**What you are asked to do**
Rewrite the lines of the items from the line containing "at (477, 797)." through the line containing "center [829, 452].", inclusive, as a Markdown table with the columns Row and Line. Number each line and leave out any blank lines.

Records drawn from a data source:
......

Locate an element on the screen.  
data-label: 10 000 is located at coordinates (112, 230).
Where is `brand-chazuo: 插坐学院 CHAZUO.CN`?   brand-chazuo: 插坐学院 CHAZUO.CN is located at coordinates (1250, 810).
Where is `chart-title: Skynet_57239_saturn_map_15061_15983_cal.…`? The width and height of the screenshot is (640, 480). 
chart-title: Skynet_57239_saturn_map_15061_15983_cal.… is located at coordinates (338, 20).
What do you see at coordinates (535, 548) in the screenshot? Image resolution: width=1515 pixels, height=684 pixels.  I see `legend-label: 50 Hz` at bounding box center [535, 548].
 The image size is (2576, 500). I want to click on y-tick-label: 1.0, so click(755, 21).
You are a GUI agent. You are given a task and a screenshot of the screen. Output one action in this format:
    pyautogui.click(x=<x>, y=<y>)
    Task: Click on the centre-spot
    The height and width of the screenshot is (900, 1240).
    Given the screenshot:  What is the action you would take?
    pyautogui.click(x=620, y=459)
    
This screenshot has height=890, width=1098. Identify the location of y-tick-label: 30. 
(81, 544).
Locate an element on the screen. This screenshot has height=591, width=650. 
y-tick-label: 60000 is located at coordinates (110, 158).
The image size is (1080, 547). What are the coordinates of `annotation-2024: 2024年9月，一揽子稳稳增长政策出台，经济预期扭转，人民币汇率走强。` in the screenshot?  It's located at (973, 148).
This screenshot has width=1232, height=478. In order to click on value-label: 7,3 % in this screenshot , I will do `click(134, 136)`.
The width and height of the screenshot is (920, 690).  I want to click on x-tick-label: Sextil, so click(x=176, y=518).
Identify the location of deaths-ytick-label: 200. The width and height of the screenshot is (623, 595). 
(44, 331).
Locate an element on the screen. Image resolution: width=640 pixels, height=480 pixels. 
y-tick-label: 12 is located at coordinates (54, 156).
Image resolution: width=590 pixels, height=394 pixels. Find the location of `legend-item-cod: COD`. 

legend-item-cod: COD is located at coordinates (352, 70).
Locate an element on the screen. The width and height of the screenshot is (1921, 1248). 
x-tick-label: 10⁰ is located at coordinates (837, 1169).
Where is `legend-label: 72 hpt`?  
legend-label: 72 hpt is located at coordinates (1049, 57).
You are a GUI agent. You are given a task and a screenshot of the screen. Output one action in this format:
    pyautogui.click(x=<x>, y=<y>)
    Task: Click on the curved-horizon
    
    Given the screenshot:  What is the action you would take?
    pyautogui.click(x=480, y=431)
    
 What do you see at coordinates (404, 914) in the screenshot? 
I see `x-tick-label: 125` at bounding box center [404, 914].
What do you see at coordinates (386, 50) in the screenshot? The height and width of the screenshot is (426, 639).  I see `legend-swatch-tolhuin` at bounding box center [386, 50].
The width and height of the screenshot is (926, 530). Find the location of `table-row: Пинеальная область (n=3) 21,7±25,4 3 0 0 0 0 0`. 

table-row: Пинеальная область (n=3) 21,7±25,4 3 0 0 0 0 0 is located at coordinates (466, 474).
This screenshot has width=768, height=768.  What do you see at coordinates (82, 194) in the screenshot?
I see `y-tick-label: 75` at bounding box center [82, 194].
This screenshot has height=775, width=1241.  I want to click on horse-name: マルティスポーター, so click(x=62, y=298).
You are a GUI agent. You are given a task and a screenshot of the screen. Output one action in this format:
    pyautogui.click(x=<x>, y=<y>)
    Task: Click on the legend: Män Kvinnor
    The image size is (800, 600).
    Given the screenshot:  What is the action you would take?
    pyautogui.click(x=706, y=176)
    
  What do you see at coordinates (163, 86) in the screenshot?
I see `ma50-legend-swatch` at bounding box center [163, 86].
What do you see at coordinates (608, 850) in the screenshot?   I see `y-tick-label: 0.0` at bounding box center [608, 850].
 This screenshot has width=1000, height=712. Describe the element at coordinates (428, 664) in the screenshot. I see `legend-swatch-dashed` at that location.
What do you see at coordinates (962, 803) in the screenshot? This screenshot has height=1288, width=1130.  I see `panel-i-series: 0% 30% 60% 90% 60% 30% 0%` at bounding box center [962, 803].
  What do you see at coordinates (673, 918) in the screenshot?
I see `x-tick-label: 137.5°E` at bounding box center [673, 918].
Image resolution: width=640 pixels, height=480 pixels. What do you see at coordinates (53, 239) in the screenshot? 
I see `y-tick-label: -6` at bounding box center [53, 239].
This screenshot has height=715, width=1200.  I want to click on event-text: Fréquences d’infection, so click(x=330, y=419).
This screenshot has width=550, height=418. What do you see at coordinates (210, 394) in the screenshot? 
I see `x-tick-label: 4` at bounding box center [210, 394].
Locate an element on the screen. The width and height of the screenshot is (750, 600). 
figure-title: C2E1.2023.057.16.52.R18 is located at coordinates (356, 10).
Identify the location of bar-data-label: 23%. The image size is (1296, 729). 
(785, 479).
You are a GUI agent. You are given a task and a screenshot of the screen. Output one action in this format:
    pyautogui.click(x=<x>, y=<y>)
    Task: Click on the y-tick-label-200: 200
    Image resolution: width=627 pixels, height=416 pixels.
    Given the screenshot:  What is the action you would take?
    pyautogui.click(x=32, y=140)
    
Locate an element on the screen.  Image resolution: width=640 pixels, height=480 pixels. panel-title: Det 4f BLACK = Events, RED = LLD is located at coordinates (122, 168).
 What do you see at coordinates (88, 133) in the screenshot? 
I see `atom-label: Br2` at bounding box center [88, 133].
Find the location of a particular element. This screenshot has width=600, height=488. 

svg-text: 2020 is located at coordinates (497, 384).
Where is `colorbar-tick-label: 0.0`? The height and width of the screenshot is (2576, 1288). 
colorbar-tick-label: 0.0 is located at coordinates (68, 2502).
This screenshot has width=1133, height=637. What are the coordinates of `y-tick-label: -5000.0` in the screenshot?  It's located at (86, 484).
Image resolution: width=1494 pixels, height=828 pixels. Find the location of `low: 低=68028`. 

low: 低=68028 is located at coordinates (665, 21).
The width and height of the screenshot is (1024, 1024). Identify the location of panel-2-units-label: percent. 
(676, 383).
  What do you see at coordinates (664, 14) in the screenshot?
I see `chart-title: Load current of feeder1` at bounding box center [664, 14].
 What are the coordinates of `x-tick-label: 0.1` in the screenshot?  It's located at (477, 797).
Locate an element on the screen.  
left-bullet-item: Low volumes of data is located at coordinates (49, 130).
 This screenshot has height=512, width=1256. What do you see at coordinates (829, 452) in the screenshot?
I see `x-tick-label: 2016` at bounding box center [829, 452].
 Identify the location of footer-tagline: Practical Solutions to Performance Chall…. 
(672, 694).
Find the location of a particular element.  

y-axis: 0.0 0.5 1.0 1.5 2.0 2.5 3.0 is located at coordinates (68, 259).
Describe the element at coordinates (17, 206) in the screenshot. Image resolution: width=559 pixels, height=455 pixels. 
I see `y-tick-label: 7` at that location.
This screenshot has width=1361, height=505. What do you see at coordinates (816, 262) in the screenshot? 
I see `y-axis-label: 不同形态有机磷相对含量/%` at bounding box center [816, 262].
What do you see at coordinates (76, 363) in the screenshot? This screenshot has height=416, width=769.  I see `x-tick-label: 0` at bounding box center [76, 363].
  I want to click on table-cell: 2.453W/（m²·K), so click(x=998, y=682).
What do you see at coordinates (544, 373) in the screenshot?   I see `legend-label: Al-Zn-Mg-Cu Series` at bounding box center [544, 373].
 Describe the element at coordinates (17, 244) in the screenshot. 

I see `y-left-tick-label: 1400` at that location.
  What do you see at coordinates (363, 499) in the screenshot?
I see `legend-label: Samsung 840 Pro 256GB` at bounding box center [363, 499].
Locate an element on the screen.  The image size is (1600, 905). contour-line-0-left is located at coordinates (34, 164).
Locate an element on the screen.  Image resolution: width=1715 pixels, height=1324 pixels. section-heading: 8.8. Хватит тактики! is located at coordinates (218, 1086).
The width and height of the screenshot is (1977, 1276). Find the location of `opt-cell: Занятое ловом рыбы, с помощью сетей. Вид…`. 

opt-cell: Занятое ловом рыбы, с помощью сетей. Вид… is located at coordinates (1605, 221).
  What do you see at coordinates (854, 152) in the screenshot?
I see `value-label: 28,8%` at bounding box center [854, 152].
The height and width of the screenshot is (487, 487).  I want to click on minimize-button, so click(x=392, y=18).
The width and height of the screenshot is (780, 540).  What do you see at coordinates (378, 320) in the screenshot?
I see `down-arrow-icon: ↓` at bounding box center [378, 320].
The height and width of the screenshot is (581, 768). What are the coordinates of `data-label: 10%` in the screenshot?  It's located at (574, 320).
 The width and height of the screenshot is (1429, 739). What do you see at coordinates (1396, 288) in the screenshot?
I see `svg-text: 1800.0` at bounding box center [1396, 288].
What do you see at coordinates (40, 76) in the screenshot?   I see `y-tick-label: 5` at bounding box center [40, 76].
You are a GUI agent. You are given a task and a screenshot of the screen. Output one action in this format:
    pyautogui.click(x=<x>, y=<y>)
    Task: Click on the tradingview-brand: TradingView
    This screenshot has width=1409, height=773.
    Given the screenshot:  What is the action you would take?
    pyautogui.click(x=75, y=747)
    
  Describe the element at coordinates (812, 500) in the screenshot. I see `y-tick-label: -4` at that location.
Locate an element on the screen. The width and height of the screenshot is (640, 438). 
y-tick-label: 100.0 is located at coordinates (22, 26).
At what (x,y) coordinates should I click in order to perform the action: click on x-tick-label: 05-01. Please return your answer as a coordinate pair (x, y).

......

**Solved exercise**
| Row | Line |
|---|---|
| 1 |  What are the coordinates of `x-tick-label: 0.1` in the screenshot?  It's located at (477, 797). |
| 2 | Locate an element on the screen.   |
| 3 | left-bullet-item: Low volumes of data is located at coordinates (49, 130). |
| 4 |  This screenshot has height=512, width=1256. What do you see at coordinates (829, 452) in the screenshot? |
| 5 | I see `x-tick-label: 2016` at bounding box center [829, 452]. |